## YOUR TASK:
Will you restate verbatim the lines running from the line with "Increase Break time under Break Monitoring" to the end of the data, leaving out everything else?

## RECORDS TO USE:
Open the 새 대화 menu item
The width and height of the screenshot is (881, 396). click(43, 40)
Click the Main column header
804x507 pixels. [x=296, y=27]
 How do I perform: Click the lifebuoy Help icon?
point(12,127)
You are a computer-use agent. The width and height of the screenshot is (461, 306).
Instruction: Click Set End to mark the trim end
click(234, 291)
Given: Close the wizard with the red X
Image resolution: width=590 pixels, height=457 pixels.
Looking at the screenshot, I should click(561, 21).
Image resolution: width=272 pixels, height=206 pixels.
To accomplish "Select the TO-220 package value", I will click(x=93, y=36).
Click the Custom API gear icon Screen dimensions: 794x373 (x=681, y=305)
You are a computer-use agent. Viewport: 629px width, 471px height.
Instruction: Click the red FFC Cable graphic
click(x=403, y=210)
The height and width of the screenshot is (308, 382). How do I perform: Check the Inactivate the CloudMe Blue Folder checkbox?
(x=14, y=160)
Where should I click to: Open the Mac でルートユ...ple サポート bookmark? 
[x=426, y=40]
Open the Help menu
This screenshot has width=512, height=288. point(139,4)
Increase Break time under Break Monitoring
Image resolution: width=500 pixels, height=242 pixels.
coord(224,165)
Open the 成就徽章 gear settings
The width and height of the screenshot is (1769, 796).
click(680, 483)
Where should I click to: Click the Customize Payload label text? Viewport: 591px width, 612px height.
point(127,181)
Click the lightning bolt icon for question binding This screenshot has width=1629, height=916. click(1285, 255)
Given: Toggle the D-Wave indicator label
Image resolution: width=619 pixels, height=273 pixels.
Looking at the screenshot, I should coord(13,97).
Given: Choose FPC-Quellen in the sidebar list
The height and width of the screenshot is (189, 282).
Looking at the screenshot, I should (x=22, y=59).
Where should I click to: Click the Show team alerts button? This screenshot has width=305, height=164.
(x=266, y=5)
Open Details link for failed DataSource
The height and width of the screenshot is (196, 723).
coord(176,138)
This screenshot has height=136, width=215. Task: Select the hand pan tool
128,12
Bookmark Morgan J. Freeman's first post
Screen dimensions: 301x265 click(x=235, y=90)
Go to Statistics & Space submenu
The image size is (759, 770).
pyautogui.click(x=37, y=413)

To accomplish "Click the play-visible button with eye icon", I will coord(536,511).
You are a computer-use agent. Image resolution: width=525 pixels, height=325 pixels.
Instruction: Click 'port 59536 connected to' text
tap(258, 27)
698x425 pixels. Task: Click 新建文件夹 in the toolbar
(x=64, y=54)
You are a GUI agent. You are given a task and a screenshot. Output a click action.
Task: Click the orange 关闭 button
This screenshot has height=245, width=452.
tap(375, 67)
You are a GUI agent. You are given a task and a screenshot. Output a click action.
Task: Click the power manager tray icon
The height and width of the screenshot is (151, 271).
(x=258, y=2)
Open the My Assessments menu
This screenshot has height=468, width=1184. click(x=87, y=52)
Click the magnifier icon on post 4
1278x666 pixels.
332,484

## RESULT FOR THIS TASK:
Increase Break time under Break Monitoring
Image resolution: width=500 pixels, height=242 pixels.
coord(224,165)
Open the 成就徽章 gear settings
The width and height of the screenshot is (1769, 796).
click(680, 483)
Where should I click to: Click the Customize Payload label text? Viewport: 591px width, 612px height.
point(127,181)
Click the lightning bolt icon for question binding This screenshot has width=1629, height=916. click(1285, 255)
Given: Toggle the D-Wave indicator label
Image resolution: width=619 pixels, height=273 pixels.
Looking at the screenshot, I should coord(13,97).
Given: Choose FPC-Quellen in the sidebar list
The height and width of the screenshot is (189, 282).
Looking at the screenshot, I should (x=22, y=59).
Where should I click to: Click the Show team alerts button? This screenshot has width=305, height=164.
(x=266, y=5)
Open Details link for failed DataSource
The height and width of the screenshot is (196, 723).
coord(176,138)
This screenshot has height=136, width=215. Task: Select the hand pan tool
128,12
Bookmark Morgan J. Freeman's first post
Screen dimensions: 301x265 click(x=235, y=90)
Go to Statistics & Space submenu
The image size is (759, 770).
pyautogui.click(x=37, y=413)

To accomplish "Click the play-visible button with eye icon", I will coord(536,511).
You are a computer-use agent. Image resolution: width=525 pixels, height=325 pixels.
Instruction: Click 'port 59536 connected to' text
tap(258, 27)
698x425 pixels. Task: Click 新建文件夹 in the toolbar
(x=64, y=54)
You are a GUI agent. You are given a task and a screenshot. Output a click action.
Task: Click the orange 关闭 button
This screenshot has height=245, width=452.
tap(375, 67)
You are a GUI agent. You are given a task and a screenshot. Output a click action.
Task: Click the power manager tray icon
The height and width of the screenshot is (151, 271).
(x=258, y=2)
Open the My Assessments menu
This screenshot has height=468, width=1184. click(x=87, y=52)
Click the magnifier icon on post 4
1278x666 pixels.
332,484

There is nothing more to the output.